Exactly reproduce all the records, keeping pictures out of the copy.

--- EXTRACTED DATA Enclosed Below ---

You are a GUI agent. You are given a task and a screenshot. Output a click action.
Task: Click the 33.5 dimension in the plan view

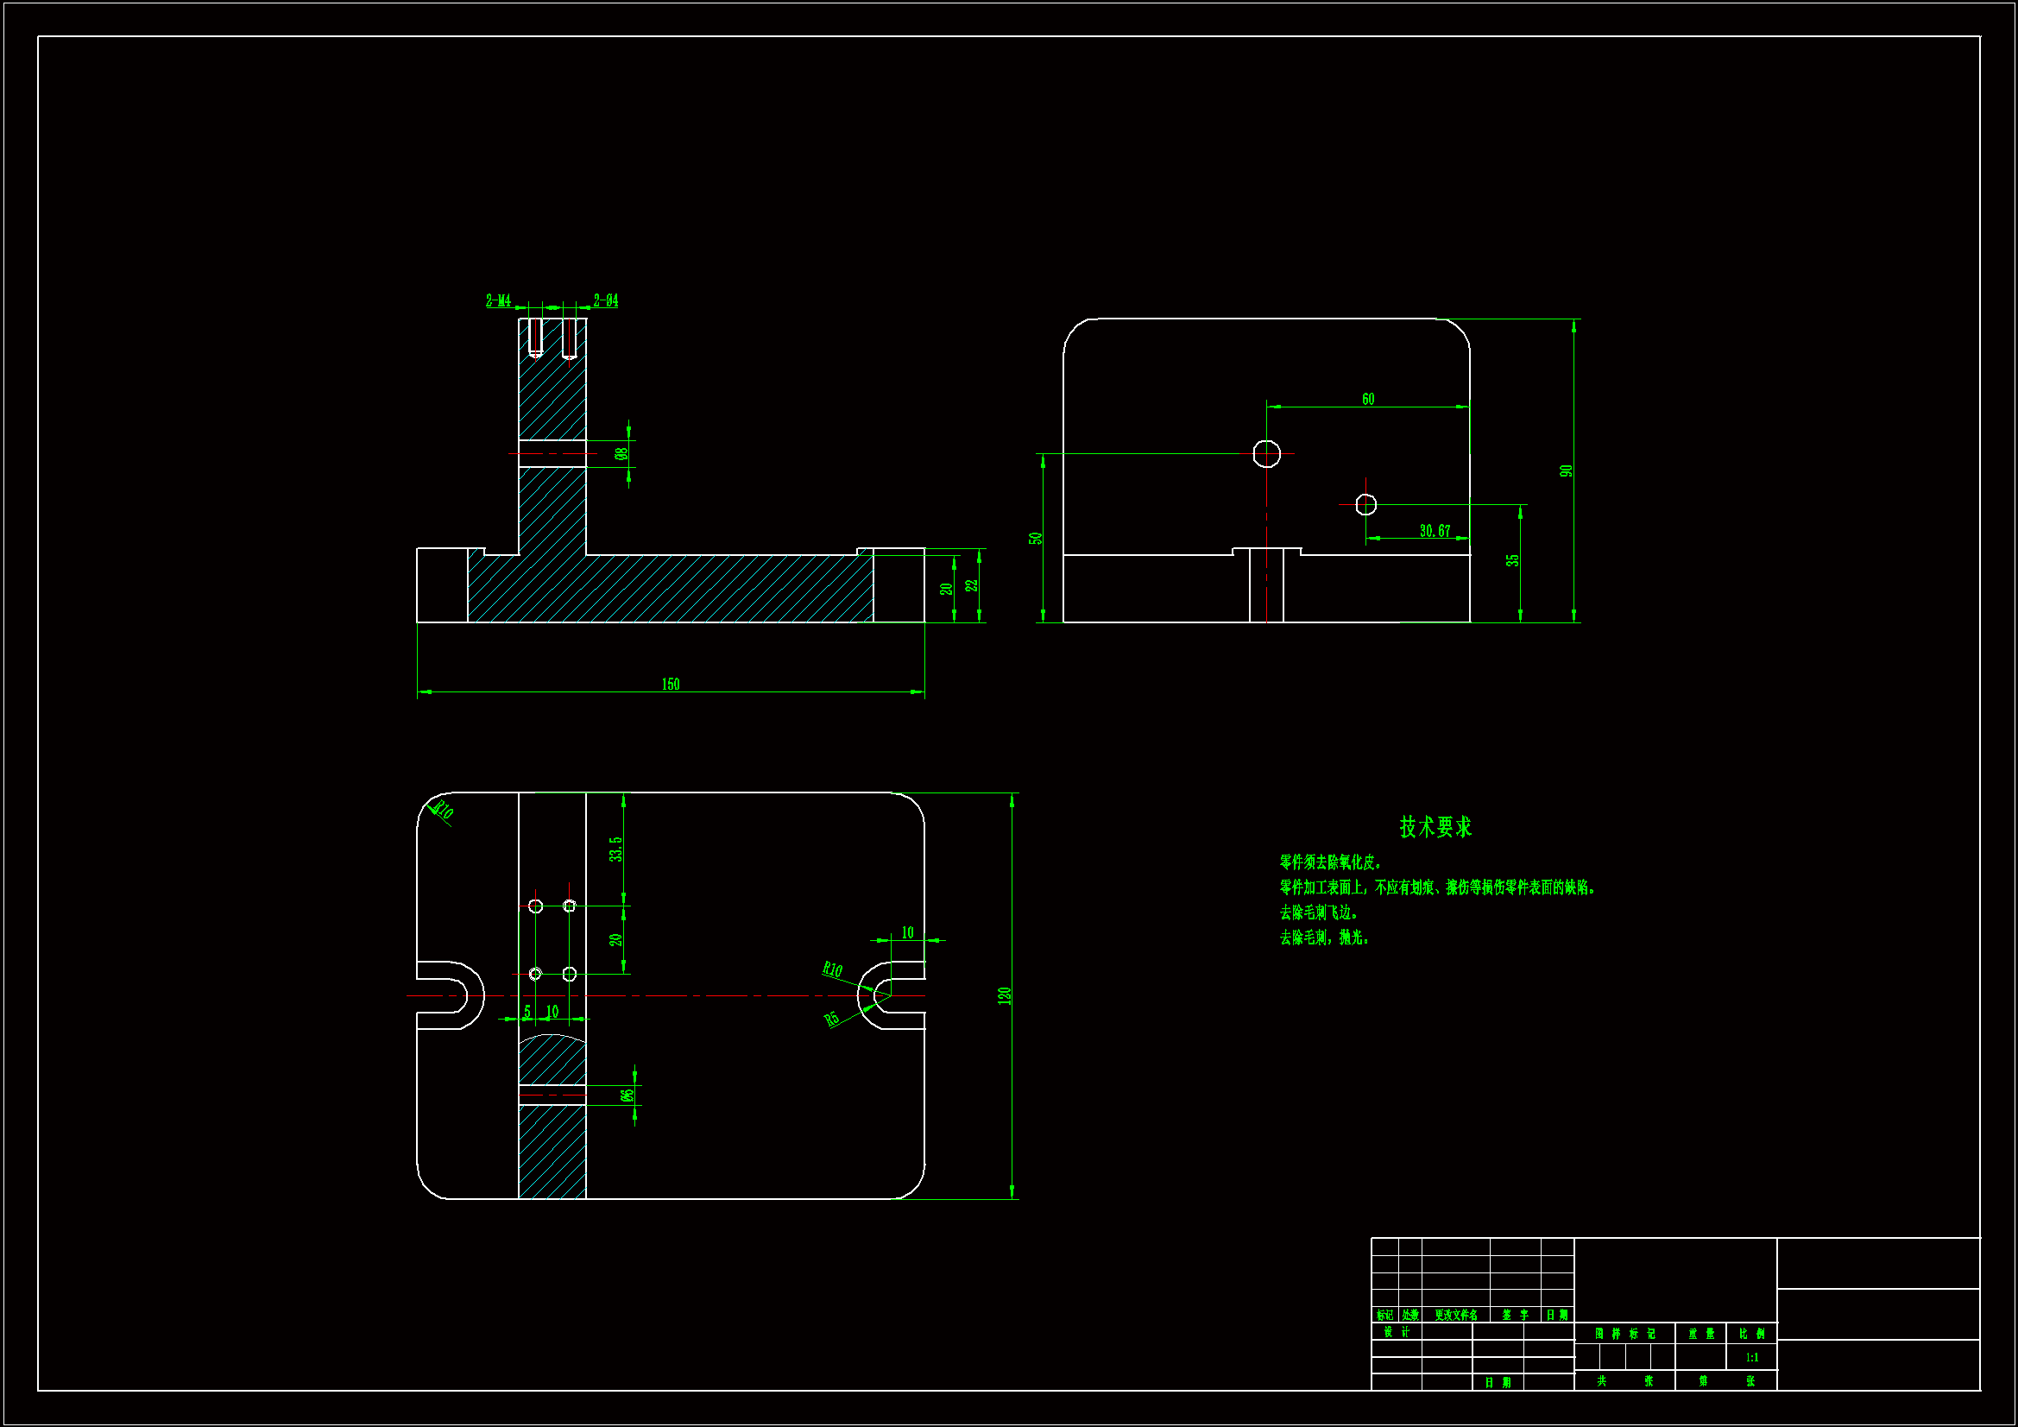[615, 848]
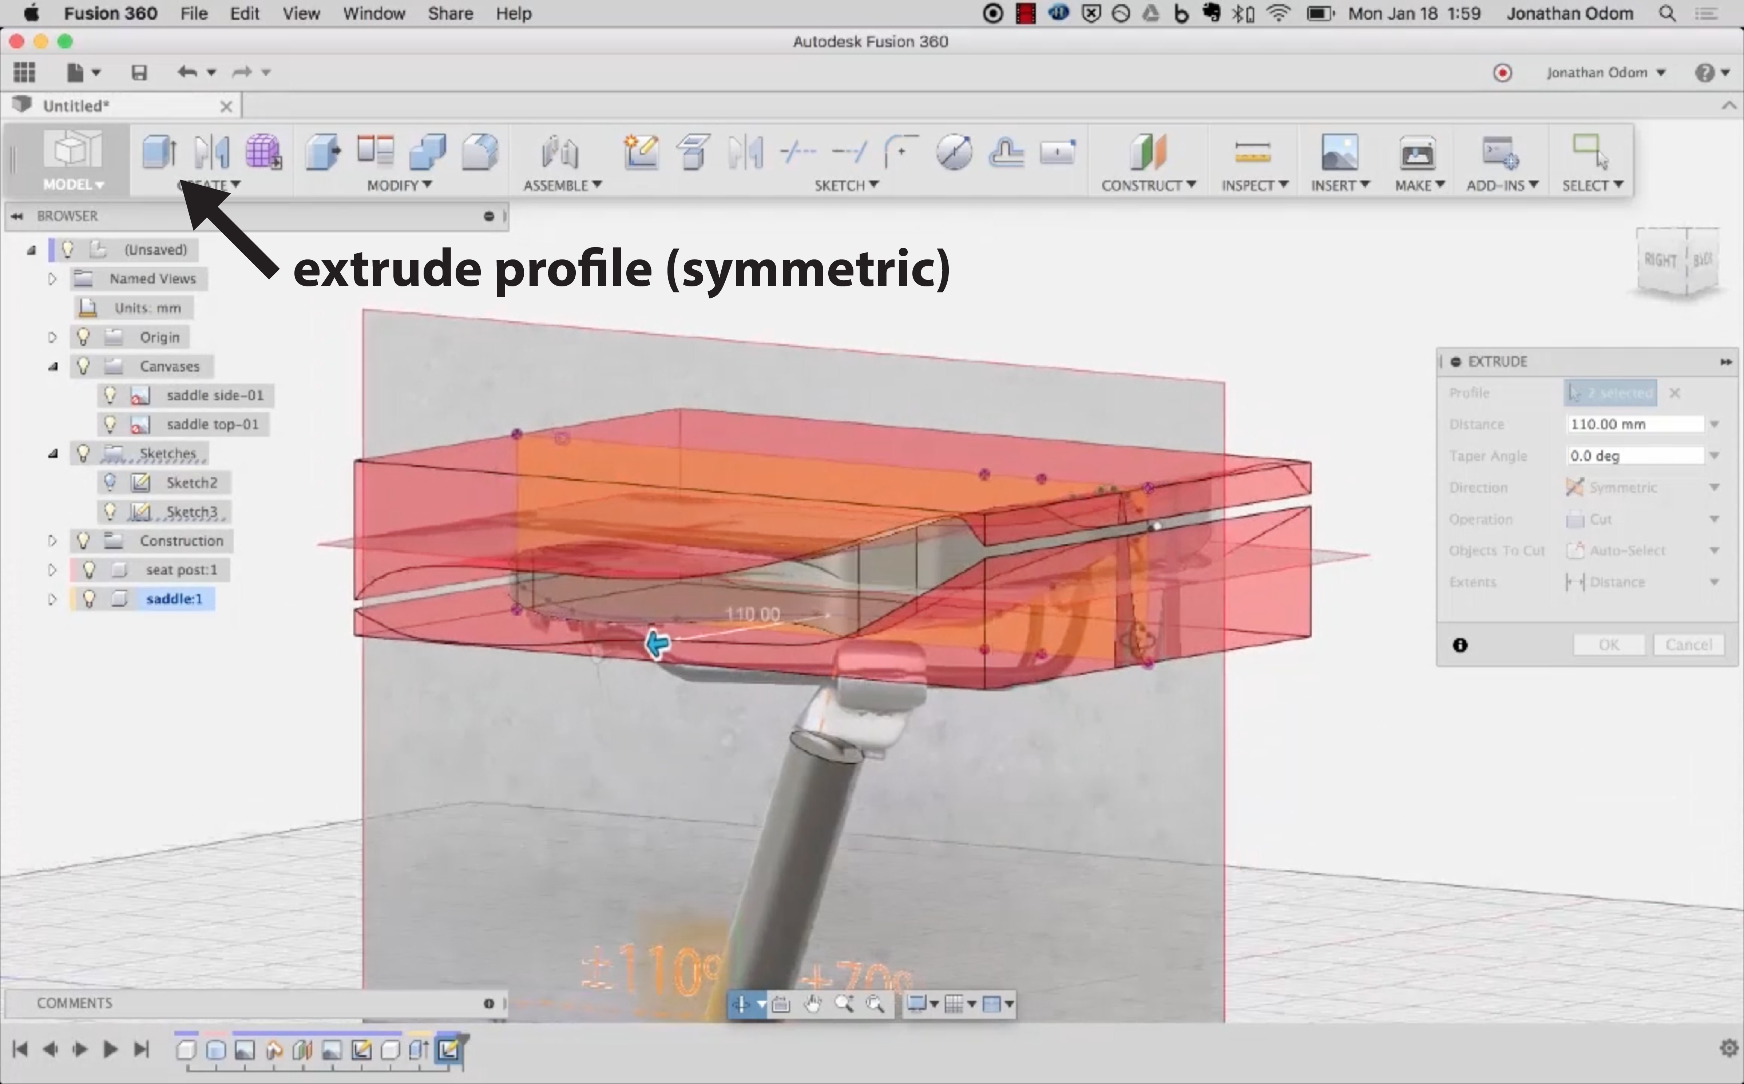Click the data panel grid icon
Image resolution: width=1744 pixels, height=1084 pixels.
tap(24, 72)
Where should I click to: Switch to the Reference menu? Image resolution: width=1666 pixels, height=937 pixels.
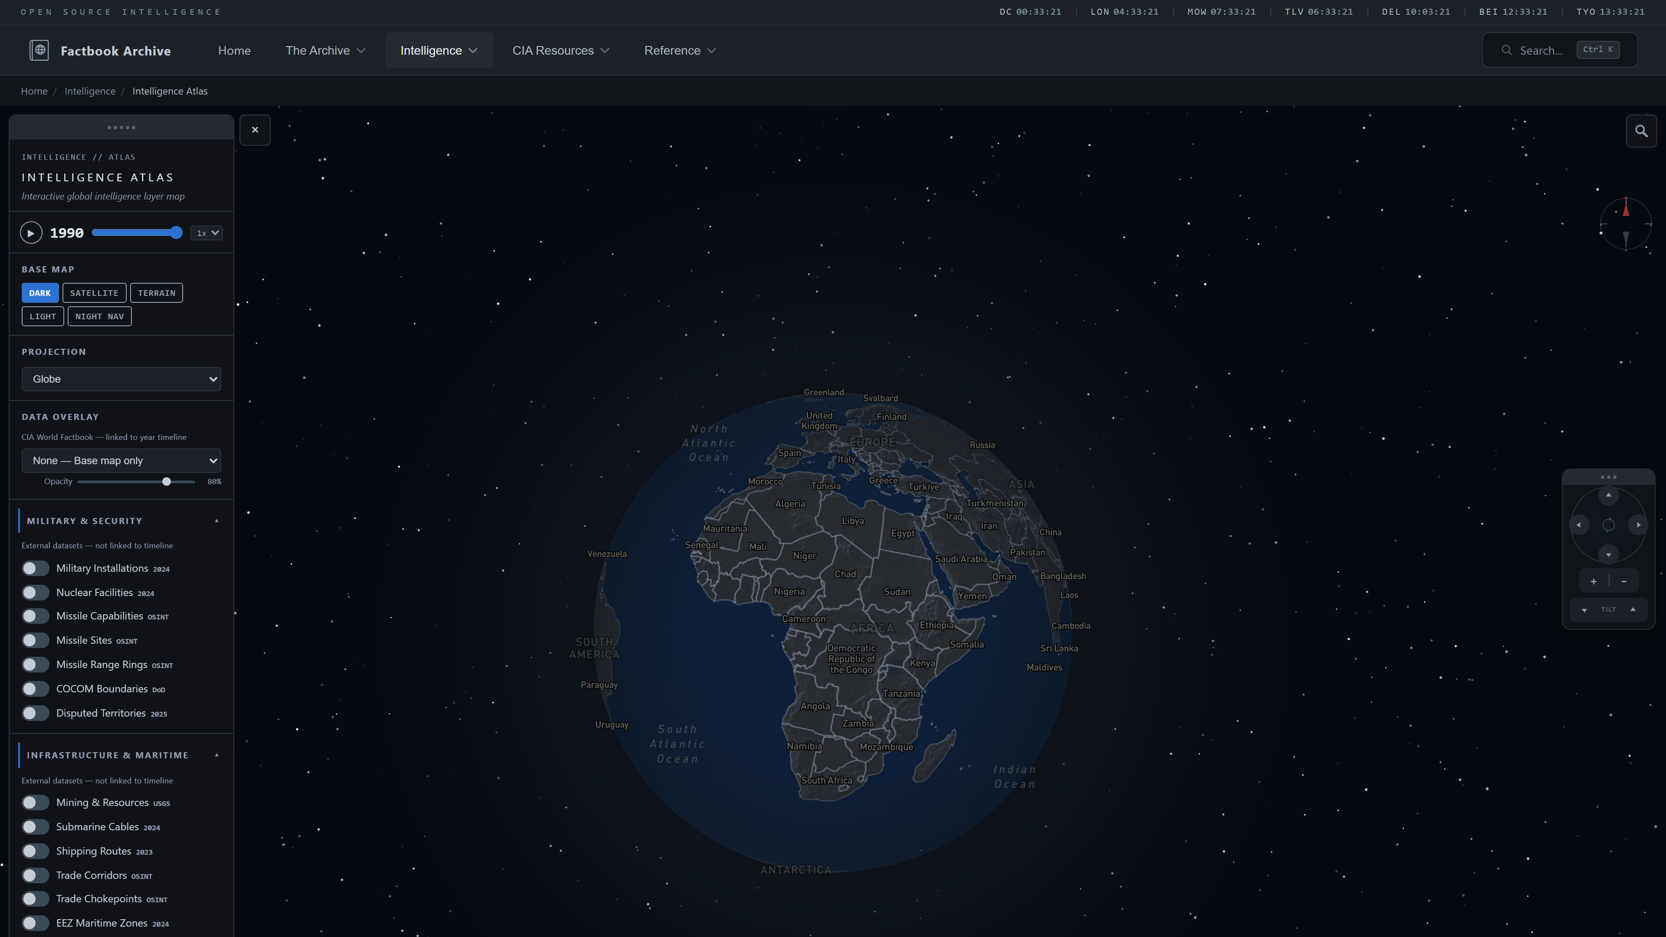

--- End of Enclosed EXTRACTED DATA ---

OUTPUT FOR THIS TASK:
You are a GUI agent. You are given a task and a screenshot. Output a click action.
Task: Click the 33.5 dimension in the plan view

[615, 848]
Click the data panel grid icon
Image resolution: width=1744 pixels, height=1084 pixels.
tap(24, 72)
Where should I click to: Switch to the Reference menu? Image resolution: width=1666 pixels, height=937 pixels.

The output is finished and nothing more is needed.